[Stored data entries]

= = =

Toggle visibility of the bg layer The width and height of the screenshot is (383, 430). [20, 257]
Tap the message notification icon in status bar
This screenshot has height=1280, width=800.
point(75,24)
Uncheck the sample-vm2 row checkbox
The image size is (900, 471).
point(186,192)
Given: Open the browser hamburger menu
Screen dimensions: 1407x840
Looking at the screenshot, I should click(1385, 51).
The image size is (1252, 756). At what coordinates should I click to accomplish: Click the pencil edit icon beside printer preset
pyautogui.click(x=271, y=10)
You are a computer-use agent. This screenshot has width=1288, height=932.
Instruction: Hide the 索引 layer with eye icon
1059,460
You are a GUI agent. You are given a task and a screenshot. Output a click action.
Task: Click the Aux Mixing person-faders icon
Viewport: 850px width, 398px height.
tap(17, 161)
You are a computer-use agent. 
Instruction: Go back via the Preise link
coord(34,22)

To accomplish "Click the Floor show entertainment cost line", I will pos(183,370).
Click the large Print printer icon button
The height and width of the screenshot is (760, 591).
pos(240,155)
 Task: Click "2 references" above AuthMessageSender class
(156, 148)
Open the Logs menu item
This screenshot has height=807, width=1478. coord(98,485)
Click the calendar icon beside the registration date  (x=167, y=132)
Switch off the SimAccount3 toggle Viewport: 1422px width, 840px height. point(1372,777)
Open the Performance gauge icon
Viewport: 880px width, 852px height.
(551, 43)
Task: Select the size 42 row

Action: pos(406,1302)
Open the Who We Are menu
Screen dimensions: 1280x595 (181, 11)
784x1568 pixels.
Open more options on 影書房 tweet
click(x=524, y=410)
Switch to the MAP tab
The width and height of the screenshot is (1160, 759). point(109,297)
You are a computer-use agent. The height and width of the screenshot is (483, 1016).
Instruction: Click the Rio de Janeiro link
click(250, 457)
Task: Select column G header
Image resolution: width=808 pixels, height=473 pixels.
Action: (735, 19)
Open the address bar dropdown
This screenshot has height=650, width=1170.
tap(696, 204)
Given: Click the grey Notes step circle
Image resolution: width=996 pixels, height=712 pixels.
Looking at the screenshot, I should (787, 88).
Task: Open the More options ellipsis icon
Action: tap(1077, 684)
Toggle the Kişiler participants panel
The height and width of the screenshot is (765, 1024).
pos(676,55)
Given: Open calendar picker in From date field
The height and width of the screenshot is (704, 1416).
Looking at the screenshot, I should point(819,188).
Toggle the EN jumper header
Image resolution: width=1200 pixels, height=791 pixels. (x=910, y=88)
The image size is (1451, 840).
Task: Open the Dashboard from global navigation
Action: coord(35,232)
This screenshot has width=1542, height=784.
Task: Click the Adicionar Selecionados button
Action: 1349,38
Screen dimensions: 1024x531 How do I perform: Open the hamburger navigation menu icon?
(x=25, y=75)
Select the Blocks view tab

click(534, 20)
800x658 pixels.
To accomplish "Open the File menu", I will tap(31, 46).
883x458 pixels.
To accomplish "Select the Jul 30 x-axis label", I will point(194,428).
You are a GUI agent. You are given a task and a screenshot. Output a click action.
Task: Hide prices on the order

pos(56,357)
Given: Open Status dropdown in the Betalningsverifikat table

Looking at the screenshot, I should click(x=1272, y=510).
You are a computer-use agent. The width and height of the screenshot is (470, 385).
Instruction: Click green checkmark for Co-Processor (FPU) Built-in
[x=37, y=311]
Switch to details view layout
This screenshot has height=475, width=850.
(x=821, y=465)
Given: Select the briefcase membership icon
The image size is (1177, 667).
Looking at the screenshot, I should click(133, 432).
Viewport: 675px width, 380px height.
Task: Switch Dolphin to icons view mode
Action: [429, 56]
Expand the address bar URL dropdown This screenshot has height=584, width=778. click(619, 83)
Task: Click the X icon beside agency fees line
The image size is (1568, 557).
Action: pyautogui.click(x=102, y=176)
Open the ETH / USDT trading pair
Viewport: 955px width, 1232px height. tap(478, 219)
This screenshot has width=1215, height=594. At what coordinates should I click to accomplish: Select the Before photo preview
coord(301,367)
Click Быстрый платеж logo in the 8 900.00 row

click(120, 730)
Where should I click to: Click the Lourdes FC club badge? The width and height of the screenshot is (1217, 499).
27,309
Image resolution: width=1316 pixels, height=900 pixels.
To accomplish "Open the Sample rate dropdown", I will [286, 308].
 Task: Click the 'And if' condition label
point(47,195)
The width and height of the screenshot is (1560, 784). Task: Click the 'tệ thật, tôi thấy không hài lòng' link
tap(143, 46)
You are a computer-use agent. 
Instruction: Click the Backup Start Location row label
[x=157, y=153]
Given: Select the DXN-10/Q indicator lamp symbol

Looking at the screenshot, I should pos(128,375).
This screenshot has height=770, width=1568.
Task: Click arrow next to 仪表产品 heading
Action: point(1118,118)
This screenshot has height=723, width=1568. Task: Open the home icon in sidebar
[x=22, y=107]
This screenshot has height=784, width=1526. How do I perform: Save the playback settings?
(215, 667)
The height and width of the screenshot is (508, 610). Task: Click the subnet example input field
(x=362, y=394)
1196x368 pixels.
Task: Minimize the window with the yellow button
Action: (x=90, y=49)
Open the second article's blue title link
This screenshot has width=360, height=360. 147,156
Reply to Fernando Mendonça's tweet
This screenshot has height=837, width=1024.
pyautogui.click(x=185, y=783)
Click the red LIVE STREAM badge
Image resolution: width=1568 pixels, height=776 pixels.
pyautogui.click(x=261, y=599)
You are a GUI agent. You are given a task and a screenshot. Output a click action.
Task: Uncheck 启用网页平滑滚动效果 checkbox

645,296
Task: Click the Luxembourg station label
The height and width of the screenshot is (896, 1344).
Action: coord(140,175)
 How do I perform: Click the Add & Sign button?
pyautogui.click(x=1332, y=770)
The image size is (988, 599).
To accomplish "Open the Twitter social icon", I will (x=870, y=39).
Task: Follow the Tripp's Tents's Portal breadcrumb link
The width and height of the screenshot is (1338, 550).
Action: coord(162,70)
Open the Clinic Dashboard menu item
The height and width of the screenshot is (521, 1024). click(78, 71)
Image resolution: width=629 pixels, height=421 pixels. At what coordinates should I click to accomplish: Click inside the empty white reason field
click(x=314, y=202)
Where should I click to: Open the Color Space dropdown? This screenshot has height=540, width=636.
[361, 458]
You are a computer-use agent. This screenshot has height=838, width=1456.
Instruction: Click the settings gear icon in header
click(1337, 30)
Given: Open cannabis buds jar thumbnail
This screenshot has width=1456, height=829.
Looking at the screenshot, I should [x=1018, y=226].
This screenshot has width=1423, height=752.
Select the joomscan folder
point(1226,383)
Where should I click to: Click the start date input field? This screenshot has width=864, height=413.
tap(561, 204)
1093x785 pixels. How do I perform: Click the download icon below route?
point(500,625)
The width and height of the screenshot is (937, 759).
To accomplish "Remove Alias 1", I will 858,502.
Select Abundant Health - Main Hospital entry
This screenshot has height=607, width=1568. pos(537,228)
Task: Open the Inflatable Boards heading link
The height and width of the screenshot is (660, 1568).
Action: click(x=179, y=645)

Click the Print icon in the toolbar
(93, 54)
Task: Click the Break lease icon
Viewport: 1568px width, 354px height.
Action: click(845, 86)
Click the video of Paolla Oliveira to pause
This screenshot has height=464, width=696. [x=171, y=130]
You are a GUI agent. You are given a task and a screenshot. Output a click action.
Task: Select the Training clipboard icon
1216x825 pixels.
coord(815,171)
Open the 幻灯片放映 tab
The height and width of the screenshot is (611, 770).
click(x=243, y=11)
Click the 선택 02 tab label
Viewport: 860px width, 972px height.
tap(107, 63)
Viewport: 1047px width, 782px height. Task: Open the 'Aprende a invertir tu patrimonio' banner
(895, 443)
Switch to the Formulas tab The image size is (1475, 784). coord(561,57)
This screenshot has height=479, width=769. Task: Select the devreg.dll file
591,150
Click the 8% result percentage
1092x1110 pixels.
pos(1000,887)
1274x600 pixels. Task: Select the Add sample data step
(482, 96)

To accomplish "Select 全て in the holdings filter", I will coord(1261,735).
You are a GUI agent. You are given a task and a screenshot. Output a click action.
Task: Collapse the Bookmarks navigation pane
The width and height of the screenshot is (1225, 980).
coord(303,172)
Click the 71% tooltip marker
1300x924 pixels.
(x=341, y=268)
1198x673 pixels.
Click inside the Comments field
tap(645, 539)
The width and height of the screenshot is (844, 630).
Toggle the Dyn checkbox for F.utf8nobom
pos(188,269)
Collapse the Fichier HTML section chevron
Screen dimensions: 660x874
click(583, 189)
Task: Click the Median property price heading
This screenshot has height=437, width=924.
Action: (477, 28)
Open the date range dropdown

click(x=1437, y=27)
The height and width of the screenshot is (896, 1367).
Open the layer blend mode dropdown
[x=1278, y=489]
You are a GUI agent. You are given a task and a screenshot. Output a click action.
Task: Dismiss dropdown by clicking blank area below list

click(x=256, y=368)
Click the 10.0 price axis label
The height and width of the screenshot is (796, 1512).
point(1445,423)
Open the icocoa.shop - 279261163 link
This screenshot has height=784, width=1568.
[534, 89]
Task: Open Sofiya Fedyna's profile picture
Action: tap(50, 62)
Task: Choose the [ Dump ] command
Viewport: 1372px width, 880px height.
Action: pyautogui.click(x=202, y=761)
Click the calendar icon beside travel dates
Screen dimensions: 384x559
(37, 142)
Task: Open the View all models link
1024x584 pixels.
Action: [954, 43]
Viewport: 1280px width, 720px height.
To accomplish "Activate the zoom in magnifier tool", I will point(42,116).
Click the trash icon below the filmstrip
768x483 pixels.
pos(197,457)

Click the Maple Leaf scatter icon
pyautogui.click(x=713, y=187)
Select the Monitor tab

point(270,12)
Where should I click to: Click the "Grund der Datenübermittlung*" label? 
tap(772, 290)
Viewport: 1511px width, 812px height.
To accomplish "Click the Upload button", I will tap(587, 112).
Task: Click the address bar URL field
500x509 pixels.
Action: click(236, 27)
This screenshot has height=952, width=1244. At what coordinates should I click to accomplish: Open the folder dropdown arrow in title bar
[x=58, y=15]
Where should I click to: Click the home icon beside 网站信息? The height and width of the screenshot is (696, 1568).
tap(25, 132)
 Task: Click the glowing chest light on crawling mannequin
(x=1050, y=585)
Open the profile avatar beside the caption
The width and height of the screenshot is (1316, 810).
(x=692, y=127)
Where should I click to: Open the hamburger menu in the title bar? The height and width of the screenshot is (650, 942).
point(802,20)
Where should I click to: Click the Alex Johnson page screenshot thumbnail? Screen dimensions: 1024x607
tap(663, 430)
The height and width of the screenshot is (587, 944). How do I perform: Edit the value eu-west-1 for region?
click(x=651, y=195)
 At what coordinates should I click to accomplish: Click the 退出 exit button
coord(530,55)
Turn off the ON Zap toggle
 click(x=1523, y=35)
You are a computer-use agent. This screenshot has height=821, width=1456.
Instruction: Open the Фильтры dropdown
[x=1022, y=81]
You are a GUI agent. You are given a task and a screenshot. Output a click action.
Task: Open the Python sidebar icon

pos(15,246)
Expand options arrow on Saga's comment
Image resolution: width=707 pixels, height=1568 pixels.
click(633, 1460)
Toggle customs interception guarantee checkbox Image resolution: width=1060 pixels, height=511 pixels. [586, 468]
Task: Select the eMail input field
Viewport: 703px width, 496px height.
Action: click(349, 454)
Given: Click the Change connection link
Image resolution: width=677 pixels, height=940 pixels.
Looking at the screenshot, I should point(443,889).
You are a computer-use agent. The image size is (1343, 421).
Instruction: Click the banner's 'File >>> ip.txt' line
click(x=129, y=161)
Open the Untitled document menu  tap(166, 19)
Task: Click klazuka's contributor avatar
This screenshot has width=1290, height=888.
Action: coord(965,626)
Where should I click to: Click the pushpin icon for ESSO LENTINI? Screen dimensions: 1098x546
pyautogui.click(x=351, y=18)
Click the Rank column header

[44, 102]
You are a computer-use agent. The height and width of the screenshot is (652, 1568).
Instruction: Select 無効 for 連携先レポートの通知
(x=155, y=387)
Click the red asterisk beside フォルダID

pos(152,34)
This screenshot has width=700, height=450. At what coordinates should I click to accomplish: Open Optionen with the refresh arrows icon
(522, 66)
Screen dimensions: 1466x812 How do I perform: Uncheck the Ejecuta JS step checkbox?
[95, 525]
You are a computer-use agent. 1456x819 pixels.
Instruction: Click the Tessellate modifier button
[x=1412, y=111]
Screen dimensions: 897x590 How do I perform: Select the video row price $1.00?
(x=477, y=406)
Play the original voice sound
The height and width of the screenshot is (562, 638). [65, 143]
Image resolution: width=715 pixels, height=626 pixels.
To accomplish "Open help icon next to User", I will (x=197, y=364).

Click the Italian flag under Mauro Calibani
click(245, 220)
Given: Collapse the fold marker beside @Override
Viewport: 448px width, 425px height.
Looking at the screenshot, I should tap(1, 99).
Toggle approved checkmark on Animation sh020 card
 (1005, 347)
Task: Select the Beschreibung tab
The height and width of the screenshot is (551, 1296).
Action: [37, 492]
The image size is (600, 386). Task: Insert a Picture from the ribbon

= = =

→ **EXERCISE DESCRIPTION**
Write out every line in the data that holds the string "address".

→ **OUTPUT BELOW**
Open the address bar dropdown
Expand the address bar URL dropdown This screenshot has height=584, width=778. click(619, 83)
Task: Click the address bar URL field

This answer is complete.